The SPY is now trading for about $432.17, which means a return of nearly 87% over 5 years for those who bought the ETF a little over five years ago. Contrast that with my Magic Formula Portfolio, which returned nearly 31% over the same time period. Note that the Portfolio had been doing well over the past year or so, but got killed recently, as did the overall market, due mainly to a certain Russian dictator who decided he wanted to take over Ukraine. I’ll blame Putin for my Portfolio’s decline in value since my last update. Easy come, easy go. What’s worse, I’m not including the SPY’s dividends in its performance. Doing so would have made the gap even wider.
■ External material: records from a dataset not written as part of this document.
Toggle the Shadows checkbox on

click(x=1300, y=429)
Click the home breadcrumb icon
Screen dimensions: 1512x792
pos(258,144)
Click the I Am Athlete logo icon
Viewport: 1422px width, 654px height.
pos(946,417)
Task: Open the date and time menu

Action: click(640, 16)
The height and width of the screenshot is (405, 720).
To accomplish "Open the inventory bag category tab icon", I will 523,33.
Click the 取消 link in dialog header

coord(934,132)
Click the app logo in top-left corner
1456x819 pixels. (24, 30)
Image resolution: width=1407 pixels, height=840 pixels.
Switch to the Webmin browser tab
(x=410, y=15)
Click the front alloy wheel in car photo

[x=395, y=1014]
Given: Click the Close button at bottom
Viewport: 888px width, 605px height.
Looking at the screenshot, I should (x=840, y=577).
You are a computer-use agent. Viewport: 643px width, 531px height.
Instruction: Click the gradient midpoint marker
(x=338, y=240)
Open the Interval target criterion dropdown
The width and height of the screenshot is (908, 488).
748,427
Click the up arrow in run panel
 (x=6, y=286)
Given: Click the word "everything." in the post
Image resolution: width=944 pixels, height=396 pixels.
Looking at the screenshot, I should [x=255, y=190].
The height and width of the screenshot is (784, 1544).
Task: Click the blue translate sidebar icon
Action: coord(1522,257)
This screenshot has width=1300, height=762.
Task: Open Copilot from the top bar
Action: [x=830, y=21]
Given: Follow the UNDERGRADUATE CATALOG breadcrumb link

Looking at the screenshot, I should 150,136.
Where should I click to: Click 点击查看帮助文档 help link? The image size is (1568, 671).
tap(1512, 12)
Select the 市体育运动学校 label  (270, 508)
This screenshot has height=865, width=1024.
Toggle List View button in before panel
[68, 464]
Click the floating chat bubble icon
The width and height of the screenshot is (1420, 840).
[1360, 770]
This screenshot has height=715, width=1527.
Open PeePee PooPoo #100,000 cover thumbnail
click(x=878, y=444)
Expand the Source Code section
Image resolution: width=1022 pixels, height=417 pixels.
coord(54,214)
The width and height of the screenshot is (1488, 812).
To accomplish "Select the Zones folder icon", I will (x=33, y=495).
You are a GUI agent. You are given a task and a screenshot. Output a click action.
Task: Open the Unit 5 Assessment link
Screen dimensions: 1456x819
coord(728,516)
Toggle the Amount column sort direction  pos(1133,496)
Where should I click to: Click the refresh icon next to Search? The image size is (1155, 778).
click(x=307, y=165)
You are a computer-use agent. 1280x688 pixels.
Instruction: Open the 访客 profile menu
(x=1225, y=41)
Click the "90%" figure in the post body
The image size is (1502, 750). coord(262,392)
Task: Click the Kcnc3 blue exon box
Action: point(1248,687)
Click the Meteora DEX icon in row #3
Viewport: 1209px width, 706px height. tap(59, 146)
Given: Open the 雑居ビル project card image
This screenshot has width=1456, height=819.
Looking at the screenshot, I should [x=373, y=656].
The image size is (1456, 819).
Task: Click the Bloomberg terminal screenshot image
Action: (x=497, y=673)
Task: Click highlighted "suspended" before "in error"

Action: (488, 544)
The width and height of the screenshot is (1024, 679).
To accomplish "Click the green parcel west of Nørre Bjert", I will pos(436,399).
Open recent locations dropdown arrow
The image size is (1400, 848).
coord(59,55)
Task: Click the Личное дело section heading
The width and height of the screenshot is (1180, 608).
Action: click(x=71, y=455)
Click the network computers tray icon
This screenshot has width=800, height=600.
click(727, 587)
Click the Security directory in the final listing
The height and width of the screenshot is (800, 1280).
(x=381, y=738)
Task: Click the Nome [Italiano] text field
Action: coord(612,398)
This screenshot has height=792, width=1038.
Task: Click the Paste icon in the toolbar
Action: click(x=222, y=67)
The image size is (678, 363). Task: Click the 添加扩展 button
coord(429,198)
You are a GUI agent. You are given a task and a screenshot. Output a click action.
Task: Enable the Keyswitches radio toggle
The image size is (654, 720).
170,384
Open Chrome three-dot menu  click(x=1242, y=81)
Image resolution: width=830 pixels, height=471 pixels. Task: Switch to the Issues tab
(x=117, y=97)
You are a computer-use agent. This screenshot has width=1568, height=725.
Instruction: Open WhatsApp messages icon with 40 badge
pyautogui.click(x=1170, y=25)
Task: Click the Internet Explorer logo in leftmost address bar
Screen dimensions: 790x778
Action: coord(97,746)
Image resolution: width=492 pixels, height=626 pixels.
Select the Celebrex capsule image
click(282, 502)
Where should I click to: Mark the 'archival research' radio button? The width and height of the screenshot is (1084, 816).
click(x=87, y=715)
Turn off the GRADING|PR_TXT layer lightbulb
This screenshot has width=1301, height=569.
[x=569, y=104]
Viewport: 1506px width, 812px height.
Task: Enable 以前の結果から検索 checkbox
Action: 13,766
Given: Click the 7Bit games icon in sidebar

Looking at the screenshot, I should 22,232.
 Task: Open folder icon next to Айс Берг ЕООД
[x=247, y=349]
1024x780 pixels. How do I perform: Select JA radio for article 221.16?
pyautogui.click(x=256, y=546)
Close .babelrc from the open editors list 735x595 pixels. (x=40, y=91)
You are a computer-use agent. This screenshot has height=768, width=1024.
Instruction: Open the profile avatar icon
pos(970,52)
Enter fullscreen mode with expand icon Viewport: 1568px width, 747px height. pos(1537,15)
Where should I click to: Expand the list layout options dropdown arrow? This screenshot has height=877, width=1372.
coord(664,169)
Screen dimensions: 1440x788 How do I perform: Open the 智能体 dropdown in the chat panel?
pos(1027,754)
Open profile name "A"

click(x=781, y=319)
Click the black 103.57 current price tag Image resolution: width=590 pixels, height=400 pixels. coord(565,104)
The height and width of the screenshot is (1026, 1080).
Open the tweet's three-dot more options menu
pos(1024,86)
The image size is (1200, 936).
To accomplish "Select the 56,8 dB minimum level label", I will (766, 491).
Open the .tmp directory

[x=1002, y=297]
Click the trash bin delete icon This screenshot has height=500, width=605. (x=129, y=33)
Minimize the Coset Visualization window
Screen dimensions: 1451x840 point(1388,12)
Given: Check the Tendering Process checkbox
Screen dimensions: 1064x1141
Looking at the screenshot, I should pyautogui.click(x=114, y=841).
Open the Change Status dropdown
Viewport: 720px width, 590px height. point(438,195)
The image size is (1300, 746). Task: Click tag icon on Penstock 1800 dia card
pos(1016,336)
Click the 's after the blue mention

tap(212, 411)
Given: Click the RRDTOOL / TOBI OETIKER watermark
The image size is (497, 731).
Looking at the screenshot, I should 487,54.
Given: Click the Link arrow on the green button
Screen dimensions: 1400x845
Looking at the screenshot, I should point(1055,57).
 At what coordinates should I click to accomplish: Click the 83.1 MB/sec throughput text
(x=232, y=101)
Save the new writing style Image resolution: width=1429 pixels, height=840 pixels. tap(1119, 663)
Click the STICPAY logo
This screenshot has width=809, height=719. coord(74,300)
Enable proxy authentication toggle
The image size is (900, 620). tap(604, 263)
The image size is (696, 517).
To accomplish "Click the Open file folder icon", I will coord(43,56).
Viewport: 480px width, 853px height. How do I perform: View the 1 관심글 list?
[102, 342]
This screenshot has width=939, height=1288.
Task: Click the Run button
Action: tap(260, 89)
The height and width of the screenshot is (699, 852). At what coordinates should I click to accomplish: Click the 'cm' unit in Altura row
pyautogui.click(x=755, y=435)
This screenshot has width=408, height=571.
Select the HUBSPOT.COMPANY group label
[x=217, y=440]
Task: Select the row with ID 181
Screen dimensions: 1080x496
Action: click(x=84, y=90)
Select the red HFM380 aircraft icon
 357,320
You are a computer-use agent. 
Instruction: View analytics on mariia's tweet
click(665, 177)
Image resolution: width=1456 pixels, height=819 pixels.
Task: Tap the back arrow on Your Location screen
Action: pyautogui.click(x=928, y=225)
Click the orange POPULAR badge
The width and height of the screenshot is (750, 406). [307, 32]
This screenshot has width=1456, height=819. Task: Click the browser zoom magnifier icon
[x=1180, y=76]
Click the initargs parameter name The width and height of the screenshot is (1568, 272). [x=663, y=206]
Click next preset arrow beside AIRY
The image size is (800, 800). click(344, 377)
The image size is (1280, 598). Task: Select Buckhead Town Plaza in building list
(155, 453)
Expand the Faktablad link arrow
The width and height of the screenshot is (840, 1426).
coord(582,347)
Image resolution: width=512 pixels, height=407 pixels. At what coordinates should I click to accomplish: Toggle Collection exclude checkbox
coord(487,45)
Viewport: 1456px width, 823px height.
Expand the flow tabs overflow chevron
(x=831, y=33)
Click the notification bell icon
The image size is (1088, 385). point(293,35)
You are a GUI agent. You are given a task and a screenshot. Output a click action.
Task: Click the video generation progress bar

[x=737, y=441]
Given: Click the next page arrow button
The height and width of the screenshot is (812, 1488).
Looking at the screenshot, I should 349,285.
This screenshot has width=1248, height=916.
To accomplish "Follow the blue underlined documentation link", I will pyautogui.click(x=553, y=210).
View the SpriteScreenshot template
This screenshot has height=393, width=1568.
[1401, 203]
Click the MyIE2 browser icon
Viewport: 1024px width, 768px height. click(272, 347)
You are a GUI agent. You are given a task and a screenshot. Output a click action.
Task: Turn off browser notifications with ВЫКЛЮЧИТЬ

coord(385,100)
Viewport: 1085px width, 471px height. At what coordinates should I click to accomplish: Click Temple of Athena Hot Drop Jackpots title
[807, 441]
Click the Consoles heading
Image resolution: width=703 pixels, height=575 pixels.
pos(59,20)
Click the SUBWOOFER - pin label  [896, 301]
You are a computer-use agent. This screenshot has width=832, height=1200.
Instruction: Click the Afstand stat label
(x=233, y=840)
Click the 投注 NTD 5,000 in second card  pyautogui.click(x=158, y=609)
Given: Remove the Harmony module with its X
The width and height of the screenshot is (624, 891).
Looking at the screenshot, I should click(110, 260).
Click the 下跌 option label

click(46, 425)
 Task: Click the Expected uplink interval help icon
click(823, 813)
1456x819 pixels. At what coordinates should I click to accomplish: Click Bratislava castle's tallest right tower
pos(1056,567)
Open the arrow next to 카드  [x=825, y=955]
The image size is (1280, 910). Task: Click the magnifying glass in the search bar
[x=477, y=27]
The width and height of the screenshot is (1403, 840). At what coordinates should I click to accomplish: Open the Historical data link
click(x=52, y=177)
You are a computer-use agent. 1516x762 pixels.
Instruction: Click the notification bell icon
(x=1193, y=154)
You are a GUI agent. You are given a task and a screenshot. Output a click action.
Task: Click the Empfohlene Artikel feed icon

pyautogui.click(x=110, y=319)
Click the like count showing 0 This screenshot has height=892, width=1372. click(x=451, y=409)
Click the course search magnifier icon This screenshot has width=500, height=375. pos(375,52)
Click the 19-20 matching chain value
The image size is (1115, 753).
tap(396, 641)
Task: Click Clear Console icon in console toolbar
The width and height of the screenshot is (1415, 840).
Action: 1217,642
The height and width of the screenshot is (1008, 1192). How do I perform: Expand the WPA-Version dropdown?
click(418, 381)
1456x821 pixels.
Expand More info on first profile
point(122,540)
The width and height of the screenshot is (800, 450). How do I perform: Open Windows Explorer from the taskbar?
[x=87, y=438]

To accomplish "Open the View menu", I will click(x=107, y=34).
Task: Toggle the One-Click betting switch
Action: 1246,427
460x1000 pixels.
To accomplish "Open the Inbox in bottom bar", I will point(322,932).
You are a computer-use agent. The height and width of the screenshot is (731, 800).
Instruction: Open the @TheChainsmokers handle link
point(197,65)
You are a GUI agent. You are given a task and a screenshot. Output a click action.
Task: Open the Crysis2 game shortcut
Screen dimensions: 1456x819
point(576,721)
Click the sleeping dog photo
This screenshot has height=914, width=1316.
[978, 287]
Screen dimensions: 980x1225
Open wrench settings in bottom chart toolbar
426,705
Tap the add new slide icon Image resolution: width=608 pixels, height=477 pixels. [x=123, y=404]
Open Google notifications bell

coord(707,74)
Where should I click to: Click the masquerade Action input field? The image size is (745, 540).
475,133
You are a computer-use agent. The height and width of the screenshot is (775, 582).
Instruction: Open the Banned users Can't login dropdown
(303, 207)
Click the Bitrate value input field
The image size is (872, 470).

Dividends are included in my Portfolio performance. Another factor: my Portfolio is held in a retirement account, which means I pay no taxes on gains when I sell the stocks. If I did, my Portfolio’s performance would be even worse. Comparing this update with the original Portfolio, one interesting thing is, despite how I’m always complaining about the stickiness of MF stocks, only two company’s ticker symbols in the original Portfolio are in my current Portfolio: Lifevantage (LFVN), a B.S. Multi-level Marketing company (aka “Pyramid Scheme”), and H&R Block (HRB). Shares of LFVN have decreased in value during that time, while HRB’s have risen.
Don’t worry readers; I’m not going to end this experiment just yet. Not that I believe that Greenblatt’s strategy will beat the market or anything. I’m simply too lazy to decide what else to do with the money right now.